● READING PASSAGE:
Private Peaceful
- Cover of first edition
- Author: Michael Morpurgo
- Language: English
- Genre: War novel, young adult novel
- Published: 2003
- Publisher: HarperCollins
- Publication place: United Kingdom
- Pages: 185
- ISBN: 978-0-00-715006-9
- OCLC: 534265686765

= Private Peaceful =

2003 book by Michael Morpurgo

Private Peaceful is a young adult novel by British author Michael Morpurgo first published in 2003. It is about a fictional young soldier called Thomas "Tommo" Peaceful, who is looking back on his life so far and his going to war. The story focuses on the harsh realities of English rural life and warfare, and highlights the British Army's practice of executing its own soldiers during the First World War. Morpurgo was inspired to write the novel after learning about the around 300 British and Commonwealth soldiers who were shot for crimes like desertion and cowardice. The novel helped further the campaign to grant posthumous pardons to the men, which were agreed and implemented by the UK Government in 2006.

Private Peaceful won the 2004 Red House Children's Book Award and the 2005 Blue Peter Book Award. It has been adapted by Simon Reade into a stage play, a radio play and a film. The folk trio Coope Boyes and Simpson performed in a concert which featured folk songs and readings from the novel; a live recording called Private Peaceful: The Concert was released in 2006.

==Plot==
The story is told from the perspective of the fictional character Thomas "Tommo" Peaceful, a young man from a rural village in England who fights in the First World War. The novel switches between Tommo's past and present: in a short section at the beginning of every chapter, Tommo describes his thoughts and feelings during a single night in a hay barn near the Somme. Each chapter indicates the progress of time, with titles such as "Five Past Ten" and "Twenty To Eleven", gradually counting down to the morning of his brother Charlie's execution by firing squad. The majority of the novel covers Tommo's memories of his life.

Tommo is revealed to live with his older brothers, "Big" Joe and Charlie.

He recalls his boyhood before the First World War. He discusses his love for Molly, a girl he met on his first day at school, and his relationship with his older brother Charlie. Early in the story, Tommo and his father go woodcutting together, leading to his father's death while he saves Tommo from a falling tree; Tommo keeps the incident a secret from everyone, blaming himself for what happened. Tommo, Charlie and Molly grow up together; their mischievous adventures include braving their nasty great-aunt, defying a Colonel, skinny-dipping, and being the first people in their village to see an aeroplane.

● LISTED ENTRIES:
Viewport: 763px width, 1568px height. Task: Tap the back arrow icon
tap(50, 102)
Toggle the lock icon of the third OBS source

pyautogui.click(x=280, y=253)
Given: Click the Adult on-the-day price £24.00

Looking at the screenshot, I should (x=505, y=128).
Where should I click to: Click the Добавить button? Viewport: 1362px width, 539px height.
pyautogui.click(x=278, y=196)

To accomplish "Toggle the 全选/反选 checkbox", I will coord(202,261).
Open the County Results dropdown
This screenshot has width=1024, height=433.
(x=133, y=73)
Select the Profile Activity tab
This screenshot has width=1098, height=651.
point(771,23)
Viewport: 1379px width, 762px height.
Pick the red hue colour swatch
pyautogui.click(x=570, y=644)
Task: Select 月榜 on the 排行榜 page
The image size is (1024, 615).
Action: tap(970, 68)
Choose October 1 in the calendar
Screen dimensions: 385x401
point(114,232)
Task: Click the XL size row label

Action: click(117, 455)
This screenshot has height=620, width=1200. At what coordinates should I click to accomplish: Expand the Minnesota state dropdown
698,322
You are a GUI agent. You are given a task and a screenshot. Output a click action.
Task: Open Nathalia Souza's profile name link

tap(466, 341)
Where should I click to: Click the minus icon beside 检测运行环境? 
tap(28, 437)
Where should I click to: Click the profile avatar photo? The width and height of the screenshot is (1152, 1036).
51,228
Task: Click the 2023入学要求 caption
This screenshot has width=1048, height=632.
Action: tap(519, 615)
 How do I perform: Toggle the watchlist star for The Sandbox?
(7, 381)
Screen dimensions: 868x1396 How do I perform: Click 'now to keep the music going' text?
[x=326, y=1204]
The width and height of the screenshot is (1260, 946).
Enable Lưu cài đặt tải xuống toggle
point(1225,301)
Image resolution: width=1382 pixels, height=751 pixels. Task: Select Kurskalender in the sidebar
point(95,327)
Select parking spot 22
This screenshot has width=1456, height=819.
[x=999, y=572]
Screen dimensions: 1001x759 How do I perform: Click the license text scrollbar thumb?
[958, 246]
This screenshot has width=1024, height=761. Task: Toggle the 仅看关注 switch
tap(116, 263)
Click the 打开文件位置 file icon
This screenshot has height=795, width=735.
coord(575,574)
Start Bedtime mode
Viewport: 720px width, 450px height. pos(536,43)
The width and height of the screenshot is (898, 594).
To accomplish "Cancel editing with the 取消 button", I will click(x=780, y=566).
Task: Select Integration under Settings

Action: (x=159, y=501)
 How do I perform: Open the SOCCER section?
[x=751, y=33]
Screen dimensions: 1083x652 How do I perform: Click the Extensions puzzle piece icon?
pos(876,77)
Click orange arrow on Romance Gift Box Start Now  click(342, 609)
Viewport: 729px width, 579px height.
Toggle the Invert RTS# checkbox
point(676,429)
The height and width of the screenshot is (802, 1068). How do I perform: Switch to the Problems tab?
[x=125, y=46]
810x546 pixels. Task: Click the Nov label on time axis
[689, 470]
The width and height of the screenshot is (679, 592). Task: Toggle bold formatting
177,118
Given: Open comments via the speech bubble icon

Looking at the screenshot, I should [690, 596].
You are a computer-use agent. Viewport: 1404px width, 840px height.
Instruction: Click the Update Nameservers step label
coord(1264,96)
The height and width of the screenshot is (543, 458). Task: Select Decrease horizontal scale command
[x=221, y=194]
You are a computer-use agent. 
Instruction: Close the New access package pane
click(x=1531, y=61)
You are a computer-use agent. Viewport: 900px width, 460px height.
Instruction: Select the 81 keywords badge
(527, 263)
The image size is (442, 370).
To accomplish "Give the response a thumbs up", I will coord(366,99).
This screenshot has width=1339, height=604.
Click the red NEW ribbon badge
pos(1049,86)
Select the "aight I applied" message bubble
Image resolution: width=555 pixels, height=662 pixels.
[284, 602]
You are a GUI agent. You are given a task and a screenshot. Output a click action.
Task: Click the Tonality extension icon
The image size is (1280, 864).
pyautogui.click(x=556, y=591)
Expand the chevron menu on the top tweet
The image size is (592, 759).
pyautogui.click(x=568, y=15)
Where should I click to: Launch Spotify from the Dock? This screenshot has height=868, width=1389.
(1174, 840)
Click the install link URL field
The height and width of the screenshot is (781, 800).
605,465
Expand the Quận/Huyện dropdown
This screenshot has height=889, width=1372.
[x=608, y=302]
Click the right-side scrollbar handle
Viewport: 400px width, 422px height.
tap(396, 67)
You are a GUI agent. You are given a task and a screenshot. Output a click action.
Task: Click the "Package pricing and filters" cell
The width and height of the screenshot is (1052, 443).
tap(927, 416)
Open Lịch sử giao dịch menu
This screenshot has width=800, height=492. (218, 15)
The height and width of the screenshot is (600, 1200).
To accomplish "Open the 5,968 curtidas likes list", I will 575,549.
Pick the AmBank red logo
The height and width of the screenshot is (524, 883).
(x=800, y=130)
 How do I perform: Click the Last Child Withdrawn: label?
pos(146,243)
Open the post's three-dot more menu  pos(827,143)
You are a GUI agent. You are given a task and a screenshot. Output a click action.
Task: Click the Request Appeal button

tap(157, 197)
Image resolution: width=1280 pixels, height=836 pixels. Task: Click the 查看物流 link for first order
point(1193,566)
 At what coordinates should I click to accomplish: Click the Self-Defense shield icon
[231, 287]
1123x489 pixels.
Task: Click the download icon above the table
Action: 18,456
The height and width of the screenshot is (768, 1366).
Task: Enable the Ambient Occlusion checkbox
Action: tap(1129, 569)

● YOUR INSTRUCTIONS:
Use the Private Peaceful text to answer these:
1. Which company published the novel?
2. Who adapted the novel into a stage play, a radio play and a film?
3. Where does Tommo spend the single night he describes at the start of each chapter?
Rely only on the Private Peaceful text for what comes next.

● COMPLETED EXERCISE:
1. HarperCollins
2. Simon Reade
3. In a hay barn near the Somme